Наконец, и собственную свою персону он вырядил авантажнее прежнего: на шляпу нацепил плюмаж, а также золотую медаль. Красивый он был малый! Но денег у него было мало, зато много долгов. Энкомьенда его была неплоха, да и индейцы его работали в золотых приисках, но всё уходило на наряды молодой хозяйке. Впрочем, Кортес имел приятную наружность, тонкое обхождение и легко располагал к себе людей…

Немудрено, что его друзья из купцов […], когда он получил должность генерал-капитана, снабдили его суммой в целых четыре тысячи песо золотом, да еще дали, под залог энкомьенды, на другие четыре тысячи песо множество разных товаров. Теперь Кортес мог себе заказать бархатный парадный камзол с золотыми галунами, а также велел изготовить два штандарта и знамена, искусно расшитые золотом, с королевскими гербами и крестом на каждой стороне и с надписью, гласившей: «Братья и товарищи, с истинной верой последуем за знаком Святого Креста, вместе с ней победим»[742].
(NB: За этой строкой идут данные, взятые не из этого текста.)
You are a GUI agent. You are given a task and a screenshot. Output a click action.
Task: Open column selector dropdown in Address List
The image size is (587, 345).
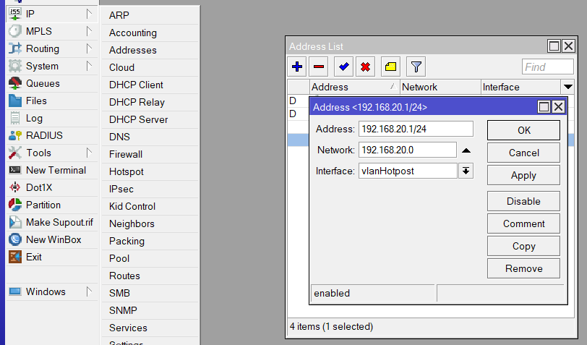coord(567,87)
Иными словами, он жил не по средствам, испытывал трудности и потому, как азартный игрок, решил пойти ва-банк. Неудивительно, что, когда губернатор в последний момент отменил экспедицию, Кортес проигнорировал его приказ и отправился на континент с шестью сотнями человек, каждому из которых он пообещал равную долю в будущей добыче. Высадившись на берег, он сжег свои корабли и поставил всё, что имел, на победу.

Перейдем от начала книги Диаса сразу к последней главе. Три года спустя Кортес одержал победу, показав себя одним из самых находчивых, беспощадных, блестящих и откровенно бесчестных военачальников в истории. После восьми месяцев изнурительных боев за каждый дом и гибели сотни тысяч ацтеков Теночтитлан, один из крупнейших городов в мире, был полностью разрушен. Имперская казна была захвачена, и настало время разделить ее между выжившими солдатами.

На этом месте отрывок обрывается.